▸ Exercise materials:
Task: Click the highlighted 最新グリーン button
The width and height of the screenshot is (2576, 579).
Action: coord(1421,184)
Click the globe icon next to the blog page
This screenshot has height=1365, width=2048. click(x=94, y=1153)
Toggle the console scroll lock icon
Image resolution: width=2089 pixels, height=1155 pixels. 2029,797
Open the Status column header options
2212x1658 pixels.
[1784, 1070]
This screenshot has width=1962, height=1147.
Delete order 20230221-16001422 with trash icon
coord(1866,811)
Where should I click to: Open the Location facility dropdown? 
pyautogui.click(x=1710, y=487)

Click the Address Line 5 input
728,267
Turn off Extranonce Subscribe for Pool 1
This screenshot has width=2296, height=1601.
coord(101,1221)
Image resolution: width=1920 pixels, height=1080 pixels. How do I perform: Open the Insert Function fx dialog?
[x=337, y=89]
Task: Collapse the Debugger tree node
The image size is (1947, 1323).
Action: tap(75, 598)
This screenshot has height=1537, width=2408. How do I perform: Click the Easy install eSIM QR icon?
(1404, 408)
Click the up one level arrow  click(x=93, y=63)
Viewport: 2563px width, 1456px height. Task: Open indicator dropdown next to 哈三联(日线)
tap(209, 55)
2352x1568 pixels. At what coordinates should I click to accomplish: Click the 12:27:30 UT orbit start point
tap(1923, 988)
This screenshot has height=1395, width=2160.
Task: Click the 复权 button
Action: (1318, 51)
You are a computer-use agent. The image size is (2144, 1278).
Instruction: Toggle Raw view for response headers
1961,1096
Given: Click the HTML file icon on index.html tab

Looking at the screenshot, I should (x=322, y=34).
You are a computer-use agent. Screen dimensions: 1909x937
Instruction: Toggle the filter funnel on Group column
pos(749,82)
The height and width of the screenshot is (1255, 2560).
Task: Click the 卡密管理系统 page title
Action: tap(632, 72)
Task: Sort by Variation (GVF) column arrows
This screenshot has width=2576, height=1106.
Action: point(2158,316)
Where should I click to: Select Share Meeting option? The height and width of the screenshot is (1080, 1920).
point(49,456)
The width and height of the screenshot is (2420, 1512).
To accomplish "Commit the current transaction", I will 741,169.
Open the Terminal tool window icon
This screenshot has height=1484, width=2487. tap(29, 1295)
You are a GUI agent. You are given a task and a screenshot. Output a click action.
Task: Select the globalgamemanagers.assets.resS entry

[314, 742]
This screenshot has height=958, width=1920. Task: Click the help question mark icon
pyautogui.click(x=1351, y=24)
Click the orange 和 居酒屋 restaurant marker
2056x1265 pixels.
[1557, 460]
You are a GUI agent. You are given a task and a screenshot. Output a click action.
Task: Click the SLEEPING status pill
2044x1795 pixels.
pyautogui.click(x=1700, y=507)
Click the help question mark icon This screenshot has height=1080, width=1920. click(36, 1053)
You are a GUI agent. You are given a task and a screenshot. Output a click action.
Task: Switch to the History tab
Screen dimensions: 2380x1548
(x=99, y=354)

▸ The task: Beginning of the records through the line with "Click the up": return that span exactly and stop there.

▸ Response:
Task: Click the highlighted 最新グリーン button
The width and height of the screenshot is (2576, 579).
Action: coord(1421,184)
Click the globe icon next to the blog page
This screenshot has height=1365, width=2048. click(x=94, y=1153)
Toggle the console scroll lock icon
Image resolution: width=2089 pixels, height=1155 pixels. 2029,797
Open the Status column header options
2212x1658 pixels.
[1784, 1070]
This screenshot has width=1962, height=1147.
Delete order 20230221-16001422 with trash icon
coord(1866,811)
Where should I click to: Open the Location facility dropdown? 
pyautogui.click(x=1710, y=487)

Click the Address Line 5 input
728,267
Turn off Extranonce Subscribe for Pool 1
This screenshot has width=2296, height=1601.
coord(101,1221)
Image resolution: width=1920 pixels, height=1080 pixels. How do I perform: Open the Insert Function fx dialog?
[x=337, y=89]
Task: Collapse the Debugger tree node
The image size is (1947, 1323).
Action: tap(75, 598)
This screenshot has height=1537, width=2408. How do I perform: Click the Easy install eSIM QR icon?
(1404, 408)
Click the up one level arrow  click(x=93, y=63)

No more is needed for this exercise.